Every once in a while when I need to develop a database for a client and I know that the dataset is going to be massive, I don’t even bother with Microsoft’s SQL or MySQL, I jump directly to Amazon’s DynamoDB. It’s by far the fastest database that I’ve ever used, in part because you specify (and pay for) how many reads and writes per second you need it to operate at and Amazon spreads your data accordingly across how many ever servers needed.
One of the drawbacks of DynamoDB however, is that it’s completely non-relational so you can’t perform operations such as joins, sorts (except on indexes), etc. Also, you can only query on indexes. To perform the more advanced operations, you need to write the operations yourself within your application.

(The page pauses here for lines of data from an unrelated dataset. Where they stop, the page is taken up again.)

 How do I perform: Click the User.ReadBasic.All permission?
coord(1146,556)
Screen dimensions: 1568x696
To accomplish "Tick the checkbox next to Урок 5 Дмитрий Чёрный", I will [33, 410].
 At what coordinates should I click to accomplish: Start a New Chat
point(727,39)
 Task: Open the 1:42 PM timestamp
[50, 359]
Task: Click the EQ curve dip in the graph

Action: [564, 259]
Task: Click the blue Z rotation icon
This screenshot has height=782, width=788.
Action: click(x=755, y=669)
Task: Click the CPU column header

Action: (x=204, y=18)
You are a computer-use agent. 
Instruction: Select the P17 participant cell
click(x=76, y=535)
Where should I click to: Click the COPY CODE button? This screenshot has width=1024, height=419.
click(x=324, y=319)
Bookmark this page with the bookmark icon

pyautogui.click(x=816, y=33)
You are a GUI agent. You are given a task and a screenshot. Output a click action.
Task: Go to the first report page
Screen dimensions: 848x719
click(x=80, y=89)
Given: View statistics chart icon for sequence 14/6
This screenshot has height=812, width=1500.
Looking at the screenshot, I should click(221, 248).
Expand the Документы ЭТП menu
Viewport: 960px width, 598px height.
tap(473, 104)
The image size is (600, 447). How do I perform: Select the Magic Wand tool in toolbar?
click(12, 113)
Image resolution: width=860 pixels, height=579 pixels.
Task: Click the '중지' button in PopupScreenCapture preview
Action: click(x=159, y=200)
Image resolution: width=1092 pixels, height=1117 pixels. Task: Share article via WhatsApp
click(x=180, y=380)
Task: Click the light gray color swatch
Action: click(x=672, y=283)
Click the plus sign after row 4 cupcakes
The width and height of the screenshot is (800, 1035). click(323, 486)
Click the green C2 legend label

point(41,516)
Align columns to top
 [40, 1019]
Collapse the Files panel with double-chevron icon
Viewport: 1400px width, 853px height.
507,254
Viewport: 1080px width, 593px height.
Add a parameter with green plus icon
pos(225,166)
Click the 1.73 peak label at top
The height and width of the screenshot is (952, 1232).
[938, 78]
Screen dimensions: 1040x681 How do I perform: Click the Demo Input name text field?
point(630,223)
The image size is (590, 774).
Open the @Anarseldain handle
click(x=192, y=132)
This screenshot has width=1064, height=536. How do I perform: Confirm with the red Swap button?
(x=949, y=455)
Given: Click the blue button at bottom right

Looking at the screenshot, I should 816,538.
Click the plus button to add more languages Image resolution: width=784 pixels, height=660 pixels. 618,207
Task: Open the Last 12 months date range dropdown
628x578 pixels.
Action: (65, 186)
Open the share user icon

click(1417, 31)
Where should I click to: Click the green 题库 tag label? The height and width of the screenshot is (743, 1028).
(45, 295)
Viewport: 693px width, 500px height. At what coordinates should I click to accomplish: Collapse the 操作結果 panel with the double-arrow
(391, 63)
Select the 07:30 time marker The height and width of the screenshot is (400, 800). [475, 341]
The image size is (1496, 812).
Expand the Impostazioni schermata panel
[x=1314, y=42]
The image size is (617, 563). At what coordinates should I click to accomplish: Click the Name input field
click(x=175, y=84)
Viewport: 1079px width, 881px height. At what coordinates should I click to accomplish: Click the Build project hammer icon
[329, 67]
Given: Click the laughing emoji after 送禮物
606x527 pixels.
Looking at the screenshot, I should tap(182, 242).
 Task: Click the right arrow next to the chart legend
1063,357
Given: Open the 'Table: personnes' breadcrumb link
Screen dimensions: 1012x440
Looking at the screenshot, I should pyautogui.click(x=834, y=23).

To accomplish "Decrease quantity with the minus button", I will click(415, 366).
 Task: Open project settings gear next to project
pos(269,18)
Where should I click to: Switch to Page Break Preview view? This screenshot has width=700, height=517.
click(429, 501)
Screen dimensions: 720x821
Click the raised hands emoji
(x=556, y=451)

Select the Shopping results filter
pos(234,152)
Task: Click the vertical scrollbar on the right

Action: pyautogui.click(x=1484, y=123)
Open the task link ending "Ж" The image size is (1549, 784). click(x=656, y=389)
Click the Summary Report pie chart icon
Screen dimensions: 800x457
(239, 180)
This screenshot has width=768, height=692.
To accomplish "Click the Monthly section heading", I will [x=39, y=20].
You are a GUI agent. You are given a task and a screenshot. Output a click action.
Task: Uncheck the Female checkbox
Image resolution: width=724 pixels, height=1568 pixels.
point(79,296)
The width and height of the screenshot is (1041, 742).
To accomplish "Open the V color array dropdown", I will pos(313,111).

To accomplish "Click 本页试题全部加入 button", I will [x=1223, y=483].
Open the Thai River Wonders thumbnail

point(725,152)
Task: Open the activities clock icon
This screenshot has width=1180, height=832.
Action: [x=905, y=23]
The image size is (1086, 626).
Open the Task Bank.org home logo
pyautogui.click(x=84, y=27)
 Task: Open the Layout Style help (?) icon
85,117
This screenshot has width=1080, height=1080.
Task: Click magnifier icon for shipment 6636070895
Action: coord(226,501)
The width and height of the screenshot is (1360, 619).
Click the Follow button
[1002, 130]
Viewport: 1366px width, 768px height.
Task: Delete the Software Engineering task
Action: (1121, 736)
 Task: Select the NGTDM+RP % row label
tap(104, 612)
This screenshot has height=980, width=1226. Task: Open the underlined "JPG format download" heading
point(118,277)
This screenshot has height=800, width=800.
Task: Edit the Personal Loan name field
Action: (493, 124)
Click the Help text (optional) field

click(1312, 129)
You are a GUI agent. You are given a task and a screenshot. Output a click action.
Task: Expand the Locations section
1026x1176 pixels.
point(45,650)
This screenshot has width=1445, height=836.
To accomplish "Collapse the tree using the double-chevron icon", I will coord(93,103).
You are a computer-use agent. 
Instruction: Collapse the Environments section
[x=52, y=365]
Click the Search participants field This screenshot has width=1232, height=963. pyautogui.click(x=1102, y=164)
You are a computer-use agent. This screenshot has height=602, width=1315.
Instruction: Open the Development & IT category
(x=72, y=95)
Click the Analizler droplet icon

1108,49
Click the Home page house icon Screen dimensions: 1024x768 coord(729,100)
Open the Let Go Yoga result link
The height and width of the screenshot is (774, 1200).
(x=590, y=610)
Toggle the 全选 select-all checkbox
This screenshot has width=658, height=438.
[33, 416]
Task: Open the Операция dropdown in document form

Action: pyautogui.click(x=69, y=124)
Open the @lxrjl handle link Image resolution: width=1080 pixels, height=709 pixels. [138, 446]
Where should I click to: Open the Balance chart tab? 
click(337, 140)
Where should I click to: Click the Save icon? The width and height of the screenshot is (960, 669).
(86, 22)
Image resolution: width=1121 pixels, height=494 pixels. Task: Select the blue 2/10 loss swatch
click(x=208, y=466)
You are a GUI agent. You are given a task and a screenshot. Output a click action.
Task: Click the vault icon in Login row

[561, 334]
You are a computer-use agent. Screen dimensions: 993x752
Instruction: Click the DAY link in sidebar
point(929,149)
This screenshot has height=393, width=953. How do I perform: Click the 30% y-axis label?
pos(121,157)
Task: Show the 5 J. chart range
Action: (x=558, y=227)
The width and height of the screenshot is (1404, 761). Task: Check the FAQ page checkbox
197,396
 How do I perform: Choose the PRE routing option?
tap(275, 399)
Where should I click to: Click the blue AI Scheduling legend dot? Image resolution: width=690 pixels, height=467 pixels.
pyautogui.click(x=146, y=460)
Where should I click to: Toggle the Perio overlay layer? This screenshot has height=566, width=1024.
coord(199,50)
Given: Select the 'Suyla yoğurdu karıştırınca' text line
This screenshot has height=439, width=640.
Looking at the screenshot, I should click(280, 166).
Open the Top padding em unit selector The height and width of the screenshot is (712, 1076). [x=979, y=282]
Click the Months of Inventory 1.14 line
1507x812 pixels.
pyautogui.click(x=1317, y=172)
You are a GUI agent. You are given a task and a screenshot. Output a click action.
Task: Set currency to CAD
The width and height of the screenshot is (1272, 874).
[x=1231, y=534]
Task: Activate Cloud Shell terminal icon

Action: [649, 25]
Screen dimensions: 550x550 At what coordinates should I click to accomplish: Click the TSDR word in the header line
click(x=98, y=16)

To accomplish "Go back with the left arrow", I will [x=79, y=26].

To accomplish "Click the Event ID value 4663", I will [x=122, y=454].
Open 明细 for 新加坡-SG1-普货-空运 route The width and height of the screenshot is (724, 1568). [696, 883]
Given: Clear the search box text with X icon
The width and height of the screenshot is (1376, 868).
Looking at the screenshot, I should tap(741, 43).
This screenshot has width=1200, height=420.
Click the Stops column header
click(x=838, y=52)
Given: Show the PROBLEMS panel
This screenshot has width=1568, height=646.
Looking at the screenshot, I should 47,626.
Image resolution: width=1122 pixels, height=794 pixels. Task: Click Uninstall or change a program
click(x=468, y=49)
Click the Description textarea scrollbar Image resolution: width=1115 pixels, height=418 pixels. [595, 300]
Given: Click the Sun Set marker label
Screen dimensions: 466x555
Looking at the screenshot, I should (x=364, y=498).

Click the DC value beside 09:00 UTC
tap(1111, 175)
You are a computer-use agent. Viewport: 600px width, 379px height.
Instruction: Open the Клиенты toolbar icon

The benefit of this is you can throw as much processing power as you can afford at your specific dataset and crunch massive amounts of data quickly using techniques such as MapReduce clusters.
My typical strategy since I mostly don’t need to analyze the data but for nightly, weekly or monthly is to adjust the write speed to just enough to ensure the tables can collect data as needed and keeping the read speed completely zeroed out until it becomes time to do the analysis. At the start of the analysis, I programmatically increase the read speed to how fast I need it, spin up my MapReduce cluster (again programmatically), process the data, release the cluster and zero out the read speed again. Since Amazon charges for resources by the hour, this is a great way to keep costs down, after all the only time you need the processing power is when you’re actually analyzing the data.
As computing power seems to get cheaper by the day, I really think that NoSQL databases like DynamoDB will get more and more popular.